- Opening Delimiter -

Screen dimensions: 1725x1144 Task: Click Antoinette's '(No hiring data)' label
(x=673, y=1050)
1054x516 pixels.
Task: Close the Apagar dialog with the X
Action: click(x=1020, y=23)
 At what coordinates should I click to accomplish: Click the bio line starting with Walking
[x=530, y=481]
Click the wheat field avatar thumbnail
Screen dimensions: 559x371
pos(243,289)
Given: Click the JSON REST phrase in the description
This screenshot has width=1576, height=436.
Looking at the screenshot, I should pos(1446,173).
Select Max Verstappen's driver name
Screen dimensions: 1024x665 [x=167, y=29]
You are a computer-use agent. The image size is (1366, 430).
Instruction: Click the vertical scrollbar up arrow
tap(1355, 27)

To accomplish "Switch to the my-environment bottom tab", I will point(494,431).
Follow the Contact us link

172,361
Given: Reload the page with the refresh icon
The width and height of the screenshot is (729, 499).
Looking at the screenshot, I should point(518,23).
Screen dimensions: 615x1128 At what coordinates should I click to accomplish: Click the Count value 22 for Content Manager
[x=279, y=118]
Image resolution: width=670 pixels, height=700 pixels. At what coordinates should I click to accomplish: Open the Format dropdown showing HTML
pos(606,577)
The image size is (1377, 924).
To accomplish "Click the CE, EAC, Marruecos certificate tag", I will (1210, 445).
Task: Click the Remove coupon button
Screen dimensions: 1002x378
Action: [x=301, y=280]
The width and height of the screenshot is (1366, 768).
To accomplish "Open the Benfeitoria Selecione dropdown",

- Closing Delimiter -

→ Directions:
Starting at the line that contains "Instruction: Click the", print every line through the end of the listing, word for word. Leave out all the rest.

→ Result of this task:
Instruction: Click the vertical scrollbar up arrow
tap(1355, 27)

To accomplish "Switch to the my-environment bottom tab", I will point(494,431).
Follow the Contact us link

172,361
Given: Reload the page with the refresh icon
The width and height of the screenshot is (729, 499).
Looking at the screenshot, I should point(518,23).
Screen dimensions: 615x1128 At what coordinates should I click to accomplish: Click the Count value 22 for Content Manager
[x=279, y=118]
Image resolution: width=670 pixels, height=700 pixels. At what coordinates should I click to accomplish: Open the Format dropdown showing HTML
pos(606,577)
The image size is (1377, 924).
To accomplish "Click the CE, EAC, Marruecos certificate tag", I will (1210, 445).
Task: Click the Remove coupon button
Screen dimensions: 1002x378
Action: [x=301, y=280]
The width and height of the screenshot is (1366, 768).
To accomplish "Open the Benfeitoria Selecione dropdown",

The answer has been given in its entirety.